This post was written by Oliver Cooke

Continuing our wander through the five elements, we come to the controller – the part of the clock which controls its rate. Let us pass-by the major landmarks (the pendulum, the balance spring and wheel and the quartz crystal) and seek an alternative trail.

With their origins preceding mechanical clocks, compartmented cylindrical clepsydrae (shown in a previous post for their silent operation) have a drum which rotates and descends. Water passes between compartments inside the drum, controlling the rate of rotation.

These were recurrently popular at various times in history and were incorporated in clocks, such as the example illustrated here which was made by Arnold Finchett, London, c.1760. The drum, connected by a line, drives the hand on the dial. This system is reported to provide reasonable timekeeping (at least in non-freezing conditions)!

_Supplied material_.
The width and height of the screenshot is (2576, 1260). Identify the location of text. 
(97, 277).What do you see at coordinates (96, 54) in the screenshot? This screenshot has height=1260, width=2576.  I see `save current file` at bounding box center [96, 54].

_Job 1_.
In the clock passage, who made the illustrated clock, and approximately when?
_Job 2_.
From the clock passage, return the stretch that begins at the words "With their origins" and stops after the words "in non-freezing conditions)!".
_Job 3_.
For each statement, say yes or no according to the clock passage, quoting the words that decide it. (a) The drum of a compartmented cylindrical clepsydra both rotates and descends. (b) Compartmented cylindrical clepsydrae originated after mechanical clocks. (c) In the illustrated clock, the drum drives the hand on the dial through a gear train.

_Full response 1_.
Arnold Finchett, London, made it c.1760.

_Full response 2_.
With their origins preceding mechanical clocks, compartmented cylindrical clepsydrae (shown in a previous post for their silent operation) have a drum which rotates and descends. Water passes between compartments inside the drum, controlling the rate of rotation.

These were recurrently popular at various times in history and were incorporated in clocks, such as the example illustrated here which was made by Arnold Finchett, London, c.1760. The drum, connected by a line, drives the hand on the dial. This system is reported to provide reasonable timekeeping (at least in non-freezing conditions)!

_Full response 3_.
(a) Yes: "have a drum which rotates and descends"
(b) No: "With their origins preceding mechanical clocks"
(c) No: "The drum, connected by a line, drives the hand on the dial"